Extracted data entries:
== == ==

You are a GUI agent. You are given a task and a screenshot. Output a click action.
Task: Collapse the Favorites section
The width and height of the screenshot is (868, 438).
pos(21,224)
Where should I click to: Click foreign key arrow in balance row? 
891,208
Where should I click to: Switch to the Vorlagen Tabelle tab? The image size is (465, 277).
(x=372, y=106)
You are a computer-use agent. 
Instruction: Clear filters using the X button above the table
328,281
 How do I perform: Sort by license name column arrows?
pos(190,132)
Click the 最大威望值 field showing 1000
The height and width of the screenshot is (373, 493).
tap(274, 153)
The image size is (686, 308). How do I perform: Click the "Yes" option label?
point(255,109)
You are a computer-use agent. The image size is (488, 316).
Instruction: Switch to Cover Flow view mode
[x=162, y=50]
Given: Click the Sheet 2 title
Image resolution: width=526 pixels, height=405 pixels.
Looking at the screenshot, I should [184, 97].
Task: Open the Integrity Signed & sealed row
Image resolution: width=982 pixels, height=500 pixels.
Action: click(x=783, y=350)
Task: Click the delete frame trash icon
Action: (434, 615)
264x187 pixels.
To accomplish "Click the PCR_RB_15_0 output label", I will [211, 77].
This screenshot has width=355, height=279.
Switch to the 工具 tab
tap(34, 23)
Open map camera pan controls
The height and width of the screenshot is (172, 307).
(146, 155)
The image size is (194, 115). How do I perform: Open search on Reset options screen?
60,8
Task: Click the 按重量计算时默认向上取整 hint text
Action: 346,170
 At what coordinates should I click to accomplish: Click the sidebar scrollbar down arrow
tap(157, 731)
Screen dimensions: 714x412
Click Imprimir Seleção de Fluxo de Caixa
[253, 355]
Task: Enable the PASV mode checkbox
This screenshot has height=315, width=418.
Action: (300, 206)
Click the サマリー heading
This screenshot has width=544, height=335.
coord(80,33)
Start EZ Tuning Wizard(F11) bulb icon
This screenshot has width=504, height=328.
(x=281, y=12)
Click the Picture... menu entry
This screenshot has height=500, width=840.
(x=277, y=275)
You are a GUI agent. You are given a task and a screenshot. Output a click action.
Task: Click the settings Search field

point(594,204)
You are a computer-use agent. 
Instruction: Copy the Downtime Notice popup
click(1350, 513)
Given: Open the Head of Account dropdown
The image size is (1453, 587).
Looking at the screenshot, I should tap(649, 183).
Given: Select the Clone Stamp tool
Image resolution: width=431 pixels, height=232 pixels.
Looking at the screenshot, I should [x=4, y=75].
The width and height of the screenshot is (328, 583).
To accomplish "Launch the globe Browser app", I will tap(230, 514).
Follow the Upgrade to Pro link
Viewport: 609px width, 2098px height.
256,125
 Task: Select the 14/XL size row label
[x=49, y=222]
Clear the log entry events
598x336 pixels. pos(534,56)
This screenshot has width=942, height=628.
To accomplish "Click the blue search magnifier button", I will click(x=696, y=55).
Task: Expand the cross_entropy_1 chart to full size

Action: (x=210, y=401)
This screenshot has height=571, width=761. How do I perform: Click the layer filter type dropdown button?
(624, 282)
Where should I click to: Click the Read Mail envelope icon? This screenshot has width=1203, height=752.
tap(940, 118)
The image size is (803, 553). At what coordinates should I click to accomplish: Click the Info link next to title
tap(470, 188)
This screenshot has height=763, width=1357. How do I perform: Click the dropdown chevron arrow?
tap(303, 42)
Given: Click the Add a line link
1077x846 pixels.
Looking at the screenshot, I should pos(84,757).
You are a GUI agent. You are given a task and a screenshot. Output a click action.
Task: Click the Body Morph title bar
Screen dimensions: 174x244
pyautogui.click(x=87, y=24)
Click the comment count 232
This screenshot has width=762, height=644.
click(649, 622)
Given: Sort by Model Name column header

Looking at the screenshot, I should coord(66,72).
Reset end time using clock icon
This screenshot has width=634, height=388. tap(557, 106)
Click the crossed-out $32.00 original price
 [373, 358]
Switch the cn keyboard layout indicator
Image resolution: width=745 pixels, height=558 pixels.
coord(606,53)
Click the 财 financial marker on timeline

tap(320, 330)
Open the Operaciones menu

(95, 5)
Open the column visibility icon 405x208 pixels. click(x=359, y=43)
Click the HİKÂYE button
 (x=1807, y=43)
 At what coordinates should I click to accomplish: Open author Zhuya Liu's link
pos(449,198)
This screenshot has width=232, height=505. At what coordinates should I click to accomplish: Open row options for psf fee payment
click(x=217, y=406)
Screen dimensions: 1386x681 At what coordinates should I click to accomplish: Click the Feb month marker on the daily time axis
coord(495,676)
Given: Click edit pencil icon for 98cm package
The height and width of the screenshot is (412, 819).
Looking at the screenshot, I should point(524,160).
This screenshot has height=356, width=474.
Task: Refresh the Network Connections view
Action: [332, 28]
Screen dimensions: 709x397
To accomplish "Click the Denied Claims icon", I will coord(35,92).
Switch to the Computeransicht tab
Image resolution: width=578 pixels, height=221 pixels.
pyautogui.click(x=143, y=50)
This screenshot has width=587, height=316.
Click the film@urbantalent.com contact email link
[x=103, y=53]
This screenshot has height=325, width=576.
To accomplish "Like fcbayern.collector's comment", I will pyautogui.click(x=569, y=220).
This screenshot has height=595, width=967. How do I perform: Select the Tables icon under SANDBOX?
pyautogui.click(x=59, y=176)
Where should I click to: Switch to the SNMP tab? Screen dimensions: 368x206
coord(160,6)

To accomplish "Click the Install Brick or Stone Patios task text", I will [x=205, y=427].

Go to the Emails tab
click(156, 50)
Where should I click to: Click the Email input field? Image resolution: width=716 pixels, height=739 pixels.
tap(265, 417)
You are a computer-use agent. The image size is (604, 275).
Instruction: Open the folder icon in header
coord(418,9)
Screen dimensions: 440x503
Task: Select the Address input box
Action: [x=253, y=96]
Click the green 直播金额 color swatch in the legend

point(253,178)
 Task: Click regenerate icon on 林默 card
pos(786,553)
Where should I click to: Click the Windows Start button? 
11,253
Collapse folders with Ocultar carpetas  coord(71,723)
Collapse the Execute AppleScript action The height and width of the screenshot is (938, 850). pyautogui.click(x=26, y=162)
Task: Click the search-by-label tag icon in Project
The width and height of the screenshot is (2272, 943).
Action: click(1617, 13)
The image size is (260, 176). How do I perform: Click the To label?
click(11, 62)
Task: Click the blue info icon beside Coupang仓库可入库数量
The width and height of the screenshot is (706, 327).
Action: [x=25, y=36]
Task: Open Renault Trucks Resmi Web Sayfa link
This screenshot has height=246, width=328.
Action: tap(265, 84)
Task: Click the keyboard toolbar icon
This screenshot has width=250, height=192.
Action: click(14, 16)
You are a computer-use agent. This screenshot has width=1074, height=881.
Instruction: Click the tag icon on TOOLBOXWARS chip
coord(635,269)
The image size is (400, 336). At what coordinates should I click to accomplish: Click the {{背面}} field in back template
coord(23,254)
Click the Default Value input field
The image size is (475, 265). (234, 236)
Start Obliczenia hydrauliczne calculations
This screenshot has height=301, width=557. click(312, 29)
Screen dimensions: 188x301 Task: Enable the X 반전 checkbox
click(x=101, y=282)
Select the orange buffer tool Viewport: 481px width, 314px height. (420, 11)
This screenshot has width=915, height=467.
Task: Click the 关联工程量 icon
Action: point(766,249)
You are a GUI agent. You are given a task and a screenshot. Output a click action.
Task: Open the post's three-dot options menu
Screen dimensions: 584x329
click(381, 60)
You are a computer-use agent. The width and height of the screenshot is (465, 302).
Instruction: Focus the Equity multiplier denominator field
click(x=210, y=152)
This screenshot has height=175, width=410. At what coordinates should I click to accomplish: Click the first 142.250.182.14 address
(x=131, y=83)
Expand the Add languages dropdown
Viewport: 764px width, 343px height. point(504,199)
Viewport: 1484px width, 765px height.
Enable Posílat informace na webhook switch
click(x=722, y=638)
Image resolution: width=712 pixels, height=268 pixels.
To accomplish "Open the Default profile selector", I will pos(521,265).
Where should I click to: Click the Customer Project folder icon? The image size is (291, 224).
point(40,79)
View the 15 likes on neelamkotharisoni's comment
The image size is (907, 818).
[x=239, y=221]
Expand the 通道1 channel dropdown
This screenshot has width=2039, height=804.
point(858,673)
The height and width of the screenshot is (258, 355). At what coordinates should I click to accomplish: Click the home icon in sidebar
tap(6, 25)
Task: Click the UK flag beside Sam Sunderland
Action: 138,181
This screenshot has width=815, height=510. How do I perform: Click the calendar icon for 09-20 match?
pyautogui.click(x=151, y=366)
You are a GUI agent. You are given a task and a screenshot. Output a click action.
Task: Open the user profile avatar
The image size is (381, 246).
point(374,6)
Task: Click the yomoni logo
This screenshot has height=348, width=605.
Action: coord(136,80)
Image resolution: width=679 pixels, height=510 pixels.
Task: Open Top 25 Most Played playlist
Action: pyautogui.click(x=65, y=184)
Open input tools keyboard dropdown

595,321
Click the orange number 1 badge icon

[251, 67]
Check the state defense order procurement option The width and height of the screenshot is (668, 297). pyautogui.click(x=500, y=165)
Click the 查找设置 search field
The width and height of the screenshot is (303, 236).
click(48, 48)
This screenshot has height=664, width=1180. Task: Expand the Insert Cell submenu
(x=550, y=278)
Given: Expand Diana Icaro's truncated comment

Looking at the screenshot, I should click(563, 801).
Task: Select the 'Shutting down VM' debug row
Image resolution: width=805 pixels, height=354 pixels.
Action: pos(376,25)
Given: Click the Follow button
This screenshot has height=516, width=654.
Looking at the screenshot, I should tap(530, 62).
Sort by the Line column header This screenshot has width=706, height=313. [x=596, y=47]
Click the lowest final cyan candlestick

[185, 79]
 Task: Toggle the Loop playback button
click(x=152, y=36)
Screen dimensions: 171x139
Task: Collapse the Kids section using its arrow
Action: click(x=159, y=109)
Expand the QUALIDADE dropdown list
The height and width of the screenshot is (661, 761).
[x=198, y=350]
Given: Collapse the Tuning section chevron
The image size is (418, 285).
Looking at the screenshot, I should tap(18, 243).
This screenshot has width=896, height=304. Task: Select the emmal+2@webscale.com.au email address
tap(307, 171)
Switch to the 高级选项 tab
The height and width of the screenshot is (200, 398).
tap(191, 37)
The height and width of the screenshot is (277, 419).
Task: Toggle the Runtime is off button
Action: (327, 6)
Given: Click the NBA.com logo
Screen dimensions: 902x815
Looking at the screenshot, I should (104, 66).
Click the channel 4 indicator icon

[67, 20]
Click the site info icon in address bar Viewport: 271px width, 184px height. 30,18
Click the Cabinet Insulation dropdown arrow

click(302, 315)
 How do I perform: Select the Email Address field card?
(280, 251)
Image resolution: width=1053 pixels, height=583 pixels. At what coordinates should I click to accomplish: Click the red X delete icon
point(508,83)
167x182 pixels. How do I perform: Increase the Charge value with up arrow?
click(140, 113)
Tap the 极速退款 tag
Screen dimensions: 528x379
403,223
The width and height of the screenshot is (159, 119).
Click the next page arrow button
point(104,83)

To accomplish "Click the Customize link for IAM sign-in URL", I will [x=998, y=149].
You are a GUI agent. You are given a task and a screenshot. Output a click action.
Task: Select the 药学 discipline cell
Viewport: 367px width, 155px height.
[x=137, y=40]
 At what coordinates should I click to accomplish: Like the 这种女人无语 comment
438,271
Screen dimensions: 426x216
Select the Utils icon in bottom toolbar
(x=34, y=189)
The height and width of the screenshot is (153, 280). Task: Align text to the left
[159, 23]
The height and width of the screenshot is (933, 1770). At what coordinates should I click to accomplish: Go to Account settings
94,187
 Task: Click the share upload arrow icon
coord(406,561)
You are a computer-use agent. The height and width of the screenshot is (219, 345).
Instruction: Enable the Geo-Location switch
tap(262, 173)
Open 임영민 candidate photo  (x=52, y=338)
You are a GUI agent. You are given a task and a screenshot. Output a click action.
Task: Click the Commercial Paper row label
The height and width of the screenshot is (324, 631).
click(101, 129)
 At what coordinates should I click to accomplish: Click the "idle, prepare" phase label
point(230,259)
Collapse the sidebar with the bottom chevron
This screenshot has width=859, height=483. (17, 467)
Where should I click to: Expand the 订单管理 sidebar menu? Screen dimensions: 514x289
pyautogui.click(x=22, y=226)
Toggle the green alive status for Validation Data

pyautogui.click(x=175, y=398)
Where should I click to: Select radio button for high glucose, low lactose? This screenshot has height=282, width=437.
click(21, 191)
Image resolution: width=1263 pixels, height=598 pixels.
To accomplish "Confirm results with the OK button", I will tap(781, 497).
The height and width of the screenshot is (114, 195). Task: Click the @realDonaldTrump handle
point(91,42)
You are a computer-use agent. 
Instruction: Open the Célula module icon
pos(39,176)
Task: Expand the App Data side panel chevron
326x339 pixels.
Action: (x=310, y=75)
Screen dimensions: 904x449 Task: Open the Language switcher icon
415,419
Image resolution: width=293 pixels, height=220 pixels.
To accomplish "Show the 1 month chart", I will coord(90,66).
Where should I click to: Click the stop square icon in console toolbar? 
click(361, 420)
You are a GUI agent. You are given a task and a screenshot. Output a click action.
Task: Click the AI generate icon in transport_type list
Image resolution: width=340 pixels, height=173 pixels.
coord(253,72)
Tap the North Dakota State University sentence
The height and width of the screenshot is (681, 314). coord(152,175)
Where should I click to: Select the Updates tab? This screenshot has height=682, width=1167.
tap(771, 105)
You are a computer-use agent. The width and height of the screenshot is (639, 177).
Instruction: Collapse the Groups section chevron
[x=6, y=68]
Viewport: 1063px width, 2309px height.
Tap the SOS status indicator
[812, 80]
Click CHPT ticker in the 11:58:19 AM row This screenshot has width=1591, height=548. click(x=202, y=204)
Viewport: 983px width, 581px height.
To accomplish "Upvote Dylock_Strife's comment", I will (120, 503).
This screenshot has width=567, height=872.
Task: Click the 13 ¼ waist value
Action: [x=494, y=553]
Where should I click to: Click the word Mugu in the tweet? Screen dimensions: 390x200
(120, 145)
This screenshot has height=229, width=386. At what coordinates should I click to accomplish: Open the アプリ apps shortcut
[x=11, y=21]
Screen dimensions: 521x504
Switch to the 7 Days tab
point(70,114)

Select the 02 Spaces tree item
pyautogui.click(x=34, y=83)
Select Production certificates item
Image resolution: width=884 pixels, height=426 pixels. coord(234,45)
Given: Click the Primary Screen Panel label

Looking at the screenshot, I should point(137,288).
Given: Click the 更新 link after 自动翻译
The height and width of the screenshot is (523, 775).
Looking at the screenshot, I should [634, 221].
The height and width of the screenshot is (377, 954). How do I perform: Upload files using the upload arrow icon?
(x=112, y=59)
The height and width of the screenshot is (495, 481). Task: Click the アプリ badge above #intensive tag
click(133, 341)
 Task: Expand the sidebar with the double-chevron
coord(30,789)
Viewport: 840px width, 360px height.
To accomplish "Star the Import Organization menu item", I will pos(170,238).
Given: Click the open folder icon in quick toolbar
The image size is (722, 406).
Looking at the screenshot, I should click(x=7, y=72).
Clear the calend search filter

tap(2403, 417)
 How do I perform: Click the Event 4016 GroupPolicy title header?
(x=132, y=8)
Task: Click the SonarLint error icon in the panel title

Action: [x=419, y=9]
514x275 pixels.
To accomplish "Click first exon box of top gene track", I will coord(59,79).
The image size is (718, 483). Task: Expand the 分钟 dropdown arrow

== == ==

What this task involves: Beginning at the line containing "Task: Expand the sidebar", repeat each line exactly through the last line of the entries, and include no other lines.

Result:
 Task: Expand the sidebar with the double-chevron
coord(30,789)
Viewport: 840px width, 360px height.
To accomplish "Star the Import Organization menu item", I will pos(170,238).
Given: Click the open folder icon in quick toolbar
The image size is (722, 406).
Looking at the screenshot, I should click(x=7, y=72).
Clear the calend search filter

tap(2403, 417)
 How do I perform: Click the Event 4016 GroupPolicy title header?
(x=132, y=8)
Task: Click the SonarLint error icon in the panel title

Action: [x=419, y=9]
514x275 pixels.
To accomplish "Click first exon box of top gene track", I will coord(59,79).
The image size is (718, 483). Task: Expand the 分钟 dropdown arrow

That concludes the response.